▸ Brano selezionato
######

Darko Peric: 5 curiosità su Helsinki e La casa di carta

Le rapine del Professore alla Zecca di Stato e alla Banca di Spagna si sono concluse e la banda ha avuto il suo finale su Netflix, ma la storia de La casa di carta è ben lontana dall’ultima parola. E non solo perché è in cantiere il prequel Berlino, sull’amatissimo personaggio interpretato da Pedro Alonso, artista poliedrico (non solo scrittore, ma anche pittore di successo, come dimostra l’omaggio alla Principessa Grace di Monaco per il Festival della TV di Monte-Carlo). Il più amato dagli eventi in giro per il mondo però resta Darko Peric, l’attore serbo che presta il volto a Helsinki. L’ultima tappa prima delle vacanze natalizie è a Jeddah, in Arabia Saudita, per il Red Sea International Film Festival, la prima manifestazione legata al grande schermo nella storia del regno. 

Durante la sua visita l’interprete (che nelle puntate interpreta il più silenzioso dei protagonisti del cult spagnolo) ha svelato dei retroscena sulla serie e su stesso, rivelando un amore assoluto per il nostro Paese. Ecco cinque cose che (forse) il pubblico non conosce di lui e della serie di Alex Pina.

######

▸ Sezione dati
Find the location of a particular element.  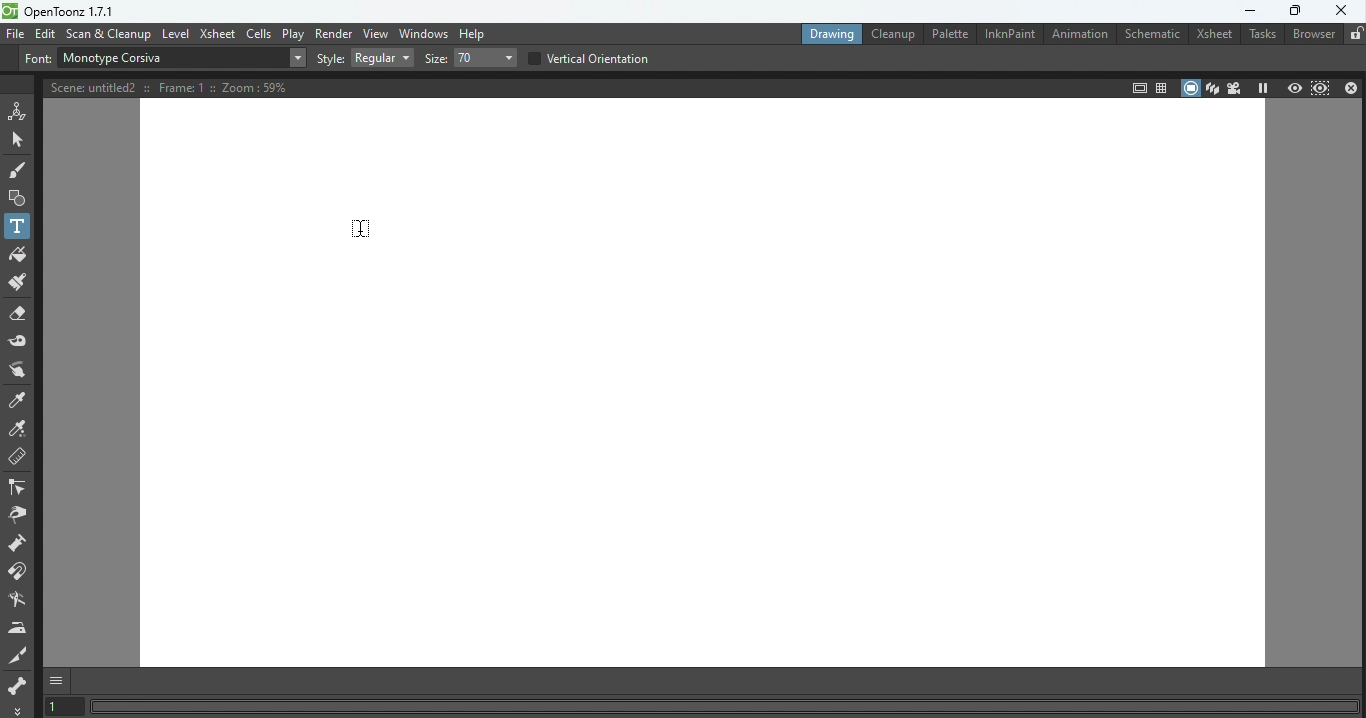

Brush tool is located at coordinates (20, 172).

######

▸ Compiti dell'esercizio
[1] Cita dall'articolo su Darko Peric la parte compresa tra "Darko Peric: 5" e "storia del regno.", estremi inclusi.
[2] Elenca tutte le persone reali nominate nell'articolo su Darko Peric, escludendo i personaggi della serie.
[3] Scrivi il seguito dell'articolo su Darko Peric e La casa di carta a partire da dove si ferma.
Per svolgere i compiti l'elenco non serve.

▸ Risultati per compito
[1]
Darko Peric: 5 curiosità su Helsinki e La casa di carta

Le rapine del Professore alla Zecca di Stato e alla Banca di Spagna si sono concluse e la banda ha avuto il suo finale su Netflix, ma la storia de La casa di carta è ben lontana dall’ultima parola. E non solo perché è in cantiere il prequel Berlino, sull’amatissimo personaggio interpretato da Pedro Alonso, artista poliedrico (non solo scrittore, ma anche pittore di successo, come dimostra l’omaggio alla Principessa Grace di Monaco per il Festival della TV di Monte-Carlo). Il più amato dagli eventi in giro per il mondo però resta Darko Peric, l’attore serbo che presta il volto a Helsinki. L’ultima tappa prima delle vacanze natalizie è a Jeddah, in Arabia Saudita, per il Red Sea International Film Festival, la prima manifestazione legata al grande schermo nella storia del regno.

[2] Pedro Alonso, la Principessa Grace di Monaco, Darko Peric, Alex Pina

[3]
I love Italy

«Ho un vero e proprio debole per l’Italia – ha confessato, sorridente, l’attore – come dimostrano i miei recenti progetti. Ho girato a Bari La prima regola, il film di Massimiliano D’Epiro, con un cast di giovanissimi, e a Roma Greta e le favole vere con Sabrina Impacciatore e Angela Finocchiaro, che parla della generazione della Thunberg. A gennaio 2022 ci ritorno per un nuovo progetto su grande schermo, che è proprio quello che cerco dopo cinque anni di serialità con La casa di carta. E poi parlo italiano (l’ho imparato guardando la TV, assieme alle altre lingue, inglese incluso, anche se non ho mai messo piede né in Inghilterra né negli Stati Uniti), quindi mi sono lanciato subito, d’altronde il vostro cinema mi ha sempre ispirato, lo considero uno dei più alti al mondo. Prendi Malena di Giuseppe Tornatore: è un capolavoro».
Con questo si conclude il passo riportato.